Government and rebels battle for control of Aleppo

Much of the fighting has been marked by indiscriminate shelling, missile attacks, and aerial bombardment, killing scores of civilians across Idlib and Aleppo. The rebels do not have an air force.
The Britain-based Syrian Observatory for Human Rights reported 26 air strikes across Idlib, one of the last remaining opposition bastions.
Observatory head Rami Abdurrahman said Russian and government air strikes on the north-western province have intensified since rebels launched a campaign from Idlib to break a government siege of Aleppo’s opposition districts on July 31. The strikes have killed 122 civilians, he said.
Another 327 civilians, including 126 children, have been killed in fighting in Aleppo province, according to the Observatory, which monitors both sides of the conflict and gathers information from a network of activists inside Syria.
The toll includes 126 people killed by rebel shelling of government-held parts of Aleppo city. Tens of thousands of Syrians displaced from Aleppo have found refuge in Idlib, home to a pre-war population of 1.5 million.
The Local Co-ordination Committees, an activist network, said that Russian jets struck the towns of Jisr al-Shaghour and Binnish, while the Observatory reported strikes on the provincial capital, Idlib. It was unclear how the activists identified the planes.
Aleppo, once Syria’s largest city and commercial capital, is now the focal point of the civil war and the only major city where the opposition to President Bashar Assad still has a foothold.
The rebel campaign, spearheaded by ultraconservative factions including the al-Qaida-linked Jaish Fatah al-Sham, formerly known as the Nusra Front, has drawn manpower from Idlib, some 30km to the west. A spokesman for the ultraconservative Ahrar al-Sham faction confirmed the rebels were drawing recruits from Idlib.
“The battle for Aleppo concerns all of Syria,” said Abu Khaled, who gave only his alias. At least 97 rebel fighters from Idlib have died in combat in Aleppo since July 31, according to Mr Abdurrahman.

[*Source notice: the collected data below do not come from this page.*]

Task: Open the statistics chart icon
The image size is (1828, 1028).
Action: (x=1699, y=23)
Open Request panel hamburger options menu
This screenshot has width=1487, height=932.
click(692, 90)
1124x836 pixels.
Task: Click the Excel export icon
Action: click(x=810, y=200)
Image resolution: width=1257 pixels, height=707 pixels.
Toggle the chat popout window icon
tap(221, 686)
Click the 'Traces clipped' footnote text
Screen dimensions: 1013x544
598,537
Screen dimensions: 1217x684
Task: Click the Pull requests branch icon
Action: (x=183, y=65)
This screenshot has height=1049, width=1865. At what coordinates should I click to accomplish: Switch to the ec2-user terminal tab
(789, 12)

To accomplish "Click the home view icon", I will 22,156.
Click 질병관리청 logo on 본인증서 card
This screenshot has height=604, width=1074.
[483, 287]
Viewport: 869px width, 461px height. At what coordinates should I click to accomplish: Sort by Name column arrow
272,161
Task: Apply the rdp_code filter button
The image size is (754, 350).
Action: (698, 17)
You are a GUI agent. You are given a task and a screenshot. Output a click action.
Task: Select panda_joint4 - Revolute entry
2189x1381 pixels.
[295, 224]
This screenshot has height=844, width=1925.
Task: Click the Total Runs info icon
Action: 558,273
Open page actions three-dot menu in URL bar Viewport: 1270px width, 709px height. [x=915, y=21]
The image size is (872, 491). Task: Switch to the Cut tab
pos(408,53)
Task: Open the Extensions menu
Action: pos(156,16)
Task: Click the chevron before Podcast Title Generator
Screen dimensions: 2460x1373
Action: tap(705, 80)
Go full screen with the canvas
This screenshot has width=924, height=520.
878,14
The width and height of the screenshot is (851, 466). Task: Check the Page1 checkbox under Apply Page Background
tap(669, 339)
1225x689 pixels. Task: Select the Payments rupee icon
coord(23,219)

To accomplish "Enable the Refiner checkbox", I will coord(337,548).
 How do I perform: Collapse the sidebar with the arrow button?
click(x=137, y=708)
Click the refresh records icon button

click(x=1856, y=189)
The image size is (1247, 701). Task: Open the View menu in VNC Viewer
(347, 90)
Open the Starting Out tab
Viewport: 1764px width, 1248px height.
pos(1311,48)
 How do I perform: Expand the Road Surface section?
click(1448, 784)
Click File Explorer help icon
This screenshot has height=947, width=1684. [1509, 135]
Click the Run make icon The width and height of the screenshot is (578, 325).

Aleppo is still home to two million people, most of whom live in the government-controlled western districts.
Last night, rebels opened a new front, sending a truck bomb into the western Zahraa neighbourhood, according to the Twitter account of the Islamic Front, one of the factions fighting for the city.
The Observatory reported fighting in the city’s western and southern districts.
To the east, a Kurdish-led force known as the Syria Democratic Forces drove the IS group out of the strategic town of Manbij on Saturday and announced a new campaign against al-Bab, a nearby town held by the extremists.